A further item arises from the interpretation of sequencing results analysed, especially for rare and complex sequences. In our analysis, if we excluded the samples where one assay failed, the results of the PGTT analysis could not be confirmed by RTR for samples K (subtype B) and L (18_cpx). The results of the OTA could not be confirmed by the RTR for samples C and E (subtype B, n = 4; 13_cpx, n = 1). Although the ESTA is now performed with new primers that improve tropism prediction on non-B viral strains, the impact of introducing this new assay with adapted primers might have had a minor influence on the concordance with the RTR, as most samples were subtype B.[27]

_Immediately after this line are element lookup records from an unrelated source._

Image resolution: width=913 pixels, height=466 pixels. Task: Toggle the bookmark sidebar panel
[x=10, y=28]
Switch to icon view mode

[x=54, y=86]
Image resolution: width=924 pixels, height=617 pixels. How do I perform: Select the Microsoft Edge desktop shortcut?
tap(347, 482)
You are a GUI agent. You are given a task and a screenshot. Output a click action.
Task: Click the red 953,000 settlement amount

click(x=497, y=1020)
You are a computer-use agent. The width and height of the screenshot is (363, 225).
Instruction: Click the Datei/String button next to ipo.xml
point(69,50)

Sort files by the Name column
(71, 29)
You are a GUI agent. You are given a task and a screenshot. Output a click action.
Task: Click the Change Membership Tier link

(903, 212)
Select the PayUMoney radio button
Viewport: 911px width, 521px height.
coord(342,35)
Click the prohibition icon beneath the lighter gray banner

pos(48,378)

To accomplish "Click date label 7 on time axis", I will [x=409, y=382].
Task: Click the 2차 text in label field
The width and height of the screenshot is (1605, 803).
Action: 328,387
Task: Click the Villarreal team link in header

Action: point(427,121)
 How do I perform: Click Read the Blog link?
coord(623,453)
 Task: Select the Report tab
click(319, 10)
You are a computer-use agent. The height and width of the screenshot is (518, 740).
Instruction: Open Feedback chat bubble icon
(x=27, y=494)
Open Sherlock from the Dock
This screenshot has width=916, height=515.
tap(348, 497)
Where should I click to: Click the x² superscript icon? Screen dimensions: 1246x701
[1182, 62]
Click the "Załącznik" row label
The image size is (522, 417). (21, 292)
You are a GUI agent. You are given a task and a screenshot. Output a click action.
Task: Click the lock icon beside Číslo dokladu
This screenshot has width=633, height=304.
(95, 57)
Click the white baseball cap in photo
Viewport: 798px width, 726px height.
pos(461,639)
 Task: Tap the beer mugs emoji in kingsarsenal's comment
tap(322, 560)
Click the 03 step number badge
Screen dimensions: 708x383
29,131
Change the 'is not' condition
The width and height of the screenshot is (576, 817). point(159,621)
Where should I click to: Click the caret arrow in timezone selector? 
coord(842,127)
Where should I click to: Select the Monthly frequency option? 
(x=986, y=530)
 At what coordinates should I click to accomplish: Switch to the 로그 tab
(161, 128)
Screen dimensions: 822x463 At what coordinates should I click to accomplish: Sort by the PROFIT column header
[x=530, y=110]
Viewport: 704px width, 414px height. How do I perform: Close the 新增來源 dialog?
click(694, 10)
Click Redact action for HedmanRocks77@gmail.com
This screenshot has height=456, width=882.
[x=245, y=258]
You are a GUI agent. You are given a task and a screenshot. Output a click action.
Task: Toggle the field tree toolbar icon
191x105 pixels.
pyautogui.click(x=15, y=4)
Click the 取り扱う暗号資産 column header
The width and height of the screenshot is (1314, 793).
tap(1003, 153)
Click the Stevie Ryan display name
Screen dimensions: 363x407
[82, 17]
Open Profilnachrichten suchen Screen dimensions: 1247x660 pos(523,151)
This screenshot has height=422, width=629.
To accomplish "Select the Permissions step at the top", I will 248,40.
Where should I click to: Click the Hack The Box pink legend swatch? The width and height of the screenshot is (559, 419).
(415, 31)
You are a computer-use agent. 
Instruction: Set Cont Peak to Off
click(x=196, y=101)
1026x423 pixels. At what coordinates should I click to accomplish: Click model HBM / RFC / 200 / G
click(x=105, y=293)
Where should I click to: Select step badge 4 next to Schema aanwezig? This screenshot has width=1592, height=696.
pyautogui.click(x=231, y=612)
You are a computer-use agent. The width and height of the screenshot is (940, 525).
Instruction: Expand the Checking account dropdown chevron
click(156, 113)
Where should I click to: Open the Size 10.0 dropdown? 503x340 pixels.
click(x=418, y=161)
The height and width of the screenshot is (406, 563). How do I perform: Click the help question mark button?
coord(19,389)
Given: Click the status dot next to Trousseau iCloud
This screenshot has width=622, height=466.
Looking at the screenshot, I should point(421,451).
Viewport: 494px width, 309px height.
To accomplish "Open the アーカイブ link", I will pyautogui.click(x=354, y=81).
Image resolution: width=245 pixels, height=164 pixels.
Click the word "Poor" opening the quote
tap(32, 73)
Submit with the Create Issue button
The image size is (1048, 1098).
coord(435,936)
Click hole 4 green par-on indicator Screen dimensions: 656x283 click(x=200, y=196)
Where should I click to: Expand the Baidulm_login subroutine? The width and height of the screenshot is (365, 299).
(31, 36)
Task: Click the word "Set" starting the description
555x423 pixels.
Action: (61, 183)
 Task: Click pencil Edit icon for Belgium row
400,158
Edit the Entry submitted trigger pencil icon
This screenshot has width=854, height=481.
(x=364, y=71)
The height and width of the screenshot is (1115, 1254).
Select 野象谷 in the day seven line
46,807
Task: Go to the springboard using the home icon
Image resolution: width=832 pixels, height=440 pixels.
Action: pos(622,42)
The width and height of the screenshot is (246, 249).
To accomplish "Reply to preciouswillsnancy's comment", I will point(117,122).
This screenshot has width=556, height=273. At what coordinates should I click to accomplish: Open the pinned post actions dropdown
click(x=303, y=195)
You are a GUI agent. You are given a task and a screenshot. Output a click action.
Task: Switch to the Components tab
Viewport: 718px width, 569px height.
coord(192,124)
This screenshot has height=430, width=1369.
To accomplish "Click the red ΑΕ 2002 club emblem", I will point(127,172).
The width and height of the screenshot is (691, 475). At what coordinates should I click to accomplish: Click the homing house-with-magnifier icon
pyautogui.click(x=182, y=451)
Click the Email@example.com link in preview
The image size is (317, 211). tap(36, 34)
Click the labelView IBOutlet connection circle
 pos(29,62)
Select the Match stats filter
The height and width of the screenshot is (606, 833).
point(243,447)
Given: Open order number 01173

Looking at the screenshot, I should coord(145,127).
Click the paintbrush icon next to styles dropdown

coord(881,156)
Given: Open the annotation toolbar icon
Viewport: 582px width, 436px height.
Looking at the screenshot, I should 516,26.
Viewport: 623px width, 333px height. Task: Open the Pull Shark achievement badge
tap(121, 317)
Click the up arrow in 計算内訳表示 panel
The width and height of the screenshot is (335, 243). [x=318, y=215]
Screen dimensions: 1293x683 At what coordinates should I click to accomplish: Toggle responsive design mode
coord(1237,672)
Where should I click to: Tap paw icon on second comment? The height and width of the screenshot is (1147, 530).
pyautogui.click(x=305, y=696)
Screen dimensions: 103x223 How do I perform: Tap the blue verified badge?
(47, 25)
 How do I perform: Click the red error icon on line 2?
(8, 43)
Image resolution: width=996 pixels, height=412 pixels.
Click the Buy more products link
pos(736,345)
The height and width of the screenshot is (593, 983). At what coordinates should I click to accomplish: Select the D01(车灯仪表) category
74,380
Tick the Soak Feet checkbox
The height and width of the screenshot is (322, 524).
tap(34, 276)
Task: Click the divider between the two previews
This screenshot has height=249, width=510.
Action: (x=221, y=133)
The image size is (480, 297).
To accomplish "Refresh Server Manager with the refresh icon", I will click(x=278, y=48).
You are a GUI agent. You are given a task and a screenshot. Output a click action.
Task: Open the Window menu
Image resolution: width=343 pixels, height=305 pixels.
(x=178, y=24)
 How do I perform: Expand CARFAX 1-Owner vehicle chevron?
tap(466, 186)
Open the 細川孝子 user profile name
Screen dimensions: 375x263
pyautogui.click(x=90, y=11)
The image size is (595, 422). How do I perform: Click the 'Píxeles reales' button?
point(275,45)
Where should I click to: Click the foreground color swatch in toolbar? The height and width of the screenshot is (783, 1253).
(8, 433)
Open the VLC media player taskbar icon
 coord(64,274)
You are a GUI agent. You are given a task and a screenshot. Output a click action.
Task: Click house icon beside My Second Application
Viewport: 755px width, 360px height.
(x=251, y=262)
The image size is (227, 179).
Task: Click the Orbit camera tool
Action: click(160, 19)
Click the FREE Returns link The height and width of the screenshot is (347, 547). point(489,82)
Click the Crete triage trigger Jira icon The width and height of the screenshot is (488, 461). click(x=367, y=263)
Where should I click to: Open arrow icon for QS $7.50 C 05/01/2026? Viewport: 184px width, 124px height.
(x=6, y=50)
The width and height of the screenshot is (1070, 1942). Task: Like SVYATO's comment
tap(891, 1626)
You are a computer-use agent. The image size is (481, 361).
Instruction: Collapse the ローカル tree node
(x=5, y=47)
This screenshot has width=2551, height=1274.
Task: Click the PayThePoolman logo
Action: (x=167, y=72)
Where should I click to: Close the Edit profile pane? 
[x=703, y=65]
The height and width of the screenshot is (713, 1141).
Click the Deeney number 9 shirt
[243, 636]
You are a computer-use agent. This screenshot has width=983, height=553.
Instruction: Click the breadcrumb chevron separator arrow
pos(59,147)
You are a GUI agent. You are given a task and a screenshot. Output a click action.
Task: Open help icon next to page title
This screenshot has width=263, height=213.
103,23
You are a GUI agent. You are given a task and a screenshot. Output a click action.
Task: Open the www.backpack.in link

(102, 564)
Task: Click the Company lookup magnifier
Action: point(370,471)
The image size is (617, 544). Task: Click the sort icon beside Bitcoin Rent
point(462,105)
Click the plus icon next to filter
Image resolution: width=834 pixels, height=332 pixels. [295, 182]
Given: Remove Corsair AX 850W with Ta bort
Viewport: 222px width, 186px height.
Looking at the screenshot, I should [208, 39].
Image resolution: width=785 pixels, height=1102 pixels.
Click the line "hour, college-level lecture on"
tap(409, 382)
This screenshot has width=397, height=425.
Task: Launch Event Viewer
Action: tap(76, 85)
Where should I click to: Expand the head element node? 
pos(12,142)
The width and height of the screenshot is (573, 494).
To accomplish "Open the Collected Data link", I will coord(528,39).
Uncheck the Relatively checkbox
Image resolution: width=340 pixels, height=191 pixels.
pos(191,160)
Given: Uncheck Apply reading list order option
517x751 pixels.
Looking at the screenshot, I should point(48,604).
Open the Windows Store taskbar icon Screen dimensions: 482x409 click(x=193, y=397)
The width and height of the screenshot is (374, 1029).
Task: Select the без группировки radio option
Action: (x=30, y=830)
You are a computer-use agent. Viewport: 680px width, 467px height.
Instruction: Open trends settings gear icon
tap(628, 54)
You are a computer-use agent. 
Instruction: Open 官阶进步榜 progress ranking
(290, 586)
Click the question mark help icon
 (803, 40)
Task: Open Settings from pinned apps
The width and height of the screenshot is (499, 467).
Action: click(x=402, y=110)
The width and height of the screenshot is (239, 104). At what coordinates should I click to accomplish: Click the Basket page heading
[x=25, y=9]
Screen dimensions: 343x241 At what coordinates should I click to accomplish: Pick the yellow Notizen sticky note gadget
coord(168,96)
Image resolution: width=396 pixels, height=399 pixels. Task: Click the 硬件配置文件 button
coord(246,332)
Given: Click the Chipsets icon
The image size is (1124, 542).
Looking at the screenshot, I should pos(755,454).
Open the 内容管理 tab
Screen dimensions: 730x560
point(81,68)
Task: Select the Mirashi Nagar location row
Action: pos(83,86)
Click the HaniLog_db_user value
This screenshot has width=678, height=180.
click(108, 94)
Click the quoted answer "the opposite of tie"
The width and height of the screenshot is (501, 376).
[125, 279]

In this study we evaluated the potential value of population genotyping in clinical practice. Importantly, 36 patients could have started and benefited from maraviroc. Detailed analysis suggests that 33 of these 36 patient samples did indeed harbour <5% dual or mixed tropic virus, which is associated with a good response to therapy, shown in a previous analysis by McGovern et al.[22] Our data support the findings reported earlier from the International HIV Drug Resistance Meeting 2010 indicating that, in treatment-experienced patients, population genotyping is comparable in predicting clinical outcome and response to chemokine receptor antagonist independent of the use of the G2P or position-specific scoring matrix (PSSM) interpretation algorithm with the OTA.[28] Our data represent the first dataset in clinical practice where V3 loop tropism determination has been assessed outside the context of a clinical trial with subsequent detailed 454 analysis. In line with the recent European, British and German guidelines, we provide further data to support that population V3 loop genotyping is comparable to OTA in predicting tropism in clinical practice.[19-21] Population V3 loop genotyping can serve as a tropism determination tool, but full standardization of the sequence method and interpretation remains a requirement. Although our study evaluated two phenotypic assays, population sequencing and ultra-deep V3 loop sequencing, and for some discordant samples also clonal phenotyping, results should be interpreted with caution, as this is a retrospective evaluation of PGTT on a limited number of samples. Prospective evaluation of PGTT in clinical practice remains a topic of further research.

Funding

This work was supported by internal funding without pharmaceutical sponsoring. L. V. is supported by the Flemish Fund for Scientific Research.

Transparency declarations

A. M. G. receives consultancy fees and research funding from and is on the speaker's bureau for Pfizer, GSK, ViiV, Monogram Biosciences, MSD, Tibotec, J&J, Roche Diagnostics, Gilead, BI, BMS, Virco and Abbott Diagnostics. L. V. receives consultancy fees and research funding from and is on the speaker's bureau for Pfizer, GSK, ViiV, Gilead, BMS, Virco, Tibotec, J&J and MSD. N. M. receives consultancy fees from and is on the speaker's bureau for Tibotec, BMS, ViiV, Merck and Abbott. S. D. W. receives consultancy fees from and is on the speaker's bureau for Pfizer, GSK, BMS and Abbott. E. F. received consultancy fees from Abbott, BMS, Gilead, MSD, J&J and ViiV Healthcare. W. M., K. V. B., I. V., V. V. E., H. V. M. and L. J. S. are employees of Tibotec Virco Virology BVBA. All other authors: none to declare. While Tibotec is commercializing antiviral compounds for HIV-1 treatment, the current work does not represent or influence any of these compound-related commercial activities. Virco has developed and commercialized vicroTYPE for reverse transcriptase and protease resistance testing. Tropism testing tools and algorithms were developed for research purposes only, and no activities for commercialization are planned or intended.